La nuit venait, et la faim se faisait sentir. C’était Judas de Kérioth qui leur fournissait des provisions, aux jours heureux qui ne reviendraient plus.

Mais le malheureux, dont ils ne voulaient pas rappeler le nom, et qu’ils maudissaient en eux-mêmes, était à jamais disparu, comme une meule de moulin jetée au fond de la mer.

Pierre était immobile et silencieux comme les autres ; et cependant, n’était-il pas désormais le chef de la petite communauté désorganisée ? N’était-ce pas à lui de ranimer leur énergie et leur courage, et de leur indiquer la seule chose à faire, en attendant qu’ils fussent devenus des pêcheurs d’hommes ?
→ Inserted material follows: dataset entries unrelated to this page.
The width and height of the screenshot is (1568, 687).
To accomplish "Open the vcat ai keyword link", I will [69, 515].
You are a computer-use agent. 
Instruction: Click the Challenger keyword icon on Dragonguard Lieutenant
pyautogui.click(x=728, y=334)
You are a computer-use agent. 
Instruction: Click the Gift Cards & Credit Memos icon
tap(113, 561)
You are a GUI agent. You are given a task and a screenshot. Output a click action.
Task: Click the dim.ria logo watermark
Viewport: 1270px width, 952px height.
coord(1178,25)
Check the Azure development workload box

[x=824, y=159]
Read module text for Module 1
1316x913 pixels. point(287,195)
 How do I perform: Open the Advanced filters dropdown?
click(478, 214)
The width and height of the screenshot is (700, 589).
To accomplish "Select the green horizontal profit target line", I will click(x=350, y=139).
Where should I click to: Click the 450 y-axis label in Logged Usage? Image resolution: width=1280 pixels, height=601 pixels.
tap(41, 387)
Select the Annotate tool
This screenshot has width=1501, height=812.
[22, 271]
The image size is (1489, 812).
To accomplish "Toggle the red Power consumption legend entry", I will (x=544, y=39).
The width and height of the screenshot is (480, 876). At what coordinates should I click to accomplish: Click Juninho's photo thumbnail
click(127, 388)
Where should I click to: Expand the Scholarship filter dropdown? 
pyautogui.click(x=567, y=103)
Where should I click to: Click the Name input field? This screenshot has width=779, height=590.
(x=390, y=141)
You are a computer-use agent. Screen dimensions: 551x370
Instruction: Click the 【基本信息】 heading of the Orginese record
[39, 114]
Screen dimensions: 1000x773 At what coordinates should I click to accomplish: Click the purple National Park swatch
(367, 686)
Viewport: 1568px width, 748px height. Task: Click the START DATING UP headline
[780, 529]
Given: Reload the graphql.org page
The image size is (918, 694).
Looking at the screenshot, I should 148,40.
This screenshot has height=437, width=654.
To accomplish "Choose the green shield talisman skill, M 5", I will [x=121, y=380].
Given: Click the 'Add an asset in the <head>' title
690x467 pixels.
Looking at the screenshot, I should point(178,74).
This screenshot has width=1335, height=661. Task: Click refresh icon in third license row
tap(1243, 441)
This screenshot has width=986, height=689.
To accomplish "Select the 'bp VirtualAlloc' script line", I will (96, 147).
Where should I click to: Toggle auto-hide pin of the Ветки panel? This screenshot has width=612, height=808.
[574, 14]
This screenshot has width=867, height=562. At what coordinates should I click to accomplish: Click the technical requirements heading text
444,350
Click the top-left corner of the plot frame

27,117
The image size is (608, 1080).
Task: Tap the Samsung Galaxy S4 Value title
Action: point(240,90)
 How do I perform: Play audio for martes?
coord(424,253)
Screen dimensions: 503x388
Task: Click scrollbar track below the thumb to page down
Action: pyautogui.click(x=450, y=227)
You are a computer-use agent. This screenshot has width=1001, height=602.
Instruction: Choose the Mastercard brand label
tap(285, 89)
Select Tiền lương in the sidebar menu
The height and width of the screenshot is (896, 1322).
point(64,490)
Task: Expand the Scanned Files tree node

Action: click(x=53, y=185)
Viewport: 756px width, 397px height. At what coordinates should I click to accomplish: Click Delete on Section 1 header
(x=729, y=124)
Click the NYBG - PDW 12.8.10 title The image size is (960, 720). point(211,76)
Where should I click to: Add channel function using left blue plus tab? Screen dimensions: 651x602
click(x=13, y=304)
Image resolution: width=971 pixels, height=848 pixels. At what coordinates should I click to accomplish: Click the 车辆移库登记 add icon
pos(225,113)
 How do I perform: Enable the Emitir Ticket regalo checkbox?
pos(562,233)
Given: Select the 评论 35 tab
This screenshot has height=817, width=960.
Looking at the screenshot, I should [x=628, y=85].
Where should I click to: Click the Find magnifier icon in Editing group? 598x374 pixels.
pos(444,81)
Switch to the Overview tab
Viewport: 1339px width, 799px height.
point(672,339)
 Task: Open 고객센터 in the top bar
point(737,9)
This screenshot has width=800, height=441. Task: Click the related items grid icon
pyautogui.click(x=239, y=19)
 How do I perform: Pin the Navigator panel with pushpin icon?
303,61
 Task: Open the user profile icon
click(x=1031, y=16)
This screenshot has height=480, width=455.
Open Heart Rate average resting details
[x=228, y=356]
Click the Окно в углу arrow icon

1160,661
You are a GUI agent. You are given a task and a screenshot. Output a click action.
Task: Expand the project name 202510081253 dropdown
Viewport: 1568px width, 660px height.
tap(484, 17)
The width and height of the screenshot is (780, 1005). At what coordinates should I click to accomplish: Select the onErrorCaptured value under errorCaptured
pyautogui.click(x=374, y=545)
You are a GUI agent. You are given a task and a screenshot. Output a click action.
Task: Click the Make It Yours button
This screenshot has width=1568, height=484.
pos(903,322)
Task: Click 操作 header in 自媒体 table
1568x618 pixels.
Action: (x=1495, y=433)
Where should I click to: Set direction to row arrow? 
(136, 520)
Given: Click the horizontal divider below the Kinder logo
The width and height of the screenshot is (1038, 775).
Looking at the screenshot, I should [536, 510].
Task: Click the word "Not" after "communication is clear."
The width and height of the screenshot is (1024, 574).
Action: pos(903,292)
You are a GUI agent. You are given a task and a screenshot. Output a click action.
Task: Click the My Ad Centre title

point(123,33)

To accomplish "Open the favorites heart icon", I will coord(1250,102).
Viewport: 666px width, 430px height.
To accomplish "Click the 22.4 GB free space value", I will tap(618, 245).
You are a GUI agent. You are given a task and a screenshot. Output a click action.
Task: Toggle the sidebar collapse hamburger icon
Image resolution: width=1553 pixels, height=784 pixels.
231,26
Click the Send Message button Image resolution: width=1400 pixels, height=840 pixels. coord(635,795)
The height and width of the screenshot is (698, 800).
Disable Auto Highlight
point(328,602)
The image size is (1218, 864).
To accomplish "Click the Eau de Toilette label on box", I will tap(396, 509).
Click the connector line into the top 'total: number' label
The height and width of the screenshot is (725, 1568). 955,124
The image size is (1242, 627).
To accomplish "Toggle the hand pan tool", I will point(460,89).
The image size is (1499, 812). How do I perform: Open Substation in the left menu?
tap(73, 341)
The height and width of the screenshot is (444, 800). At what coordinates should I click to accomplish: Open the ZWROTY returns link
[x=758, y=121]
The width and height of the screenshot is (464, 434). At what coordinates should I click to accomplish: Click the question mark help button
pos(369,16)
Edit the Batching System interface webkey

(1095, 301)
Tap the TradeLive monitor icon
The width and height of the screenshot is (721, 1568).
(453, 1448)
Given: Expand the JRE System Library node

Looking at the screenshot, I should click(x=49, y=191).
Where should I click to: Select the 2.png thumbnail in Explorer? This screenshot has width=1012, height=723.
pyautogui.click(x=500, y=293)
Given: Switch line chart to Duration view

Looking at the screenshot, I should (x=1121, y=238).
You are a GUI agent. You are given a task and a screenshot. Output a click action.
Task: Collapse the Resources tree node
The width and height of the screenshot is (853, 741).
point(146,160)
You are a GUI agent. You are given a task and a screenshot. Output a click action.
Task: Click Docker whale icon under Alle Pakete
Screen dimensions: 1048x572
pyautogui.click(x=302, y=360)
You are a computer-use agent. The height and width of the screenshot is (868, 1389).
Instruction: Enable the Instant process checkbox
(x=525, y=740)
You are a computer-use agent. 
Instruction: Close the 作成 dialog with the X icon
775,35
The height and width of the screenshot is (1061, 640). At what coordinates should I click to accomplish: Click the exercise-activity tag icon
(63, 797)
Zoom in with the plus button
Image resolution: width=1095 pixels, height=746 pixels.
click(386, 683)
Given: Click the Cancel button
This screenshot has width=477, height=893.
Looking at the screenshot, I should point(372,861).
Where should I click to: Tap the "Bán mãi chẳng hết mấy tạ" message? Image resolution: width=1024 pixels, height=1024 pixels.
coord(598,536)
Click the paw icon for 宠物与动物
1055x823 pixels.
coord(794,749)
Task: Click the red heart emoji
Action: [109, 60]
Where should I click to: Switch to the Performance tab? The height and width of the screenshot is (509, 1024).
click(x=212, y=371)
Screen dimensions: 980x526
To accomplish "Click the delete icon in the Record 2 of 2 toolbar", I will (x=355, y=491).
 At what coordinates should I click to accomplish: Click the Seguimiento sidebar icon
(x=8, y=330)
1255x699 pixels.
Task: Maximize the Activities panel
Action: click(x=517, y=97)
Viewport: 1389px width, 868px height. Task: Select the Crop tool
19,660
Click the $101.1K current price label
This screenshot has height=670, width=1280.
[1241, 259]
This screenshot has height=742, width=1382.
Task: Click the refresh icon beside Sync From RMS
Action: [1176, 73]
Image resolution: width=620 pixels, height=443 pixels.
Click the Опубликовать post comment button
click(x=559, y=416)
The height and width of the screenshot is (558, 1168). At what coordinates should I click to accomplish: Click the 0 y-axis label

Alors, il se leva, et faisant un pas vers sa barque, il dit : « Je m’en vais pêche r».

— Et nous aussi, repartirent les six autres apôtres qui étaient avec lui ; nous allons avec toi.

Toute la nuit ils parcoururent le lac en tous sens, s’arrêtant à toutes les bonnes places de pêche qu’ils connaissaient, et y jetant patiemment leurs filets. Mais le lac semblait aussi vide que leur demeure solitaire ; et quand l’aube parut, ils tentaient encore une dernière chance non loin de la rive, qu’ils distinguaient à peine dans la buée matinale.

Soudain un cri s’éleva du rivage : « Enfants, n’avez-vous rien à manger » ? — Non, répondirent-ils.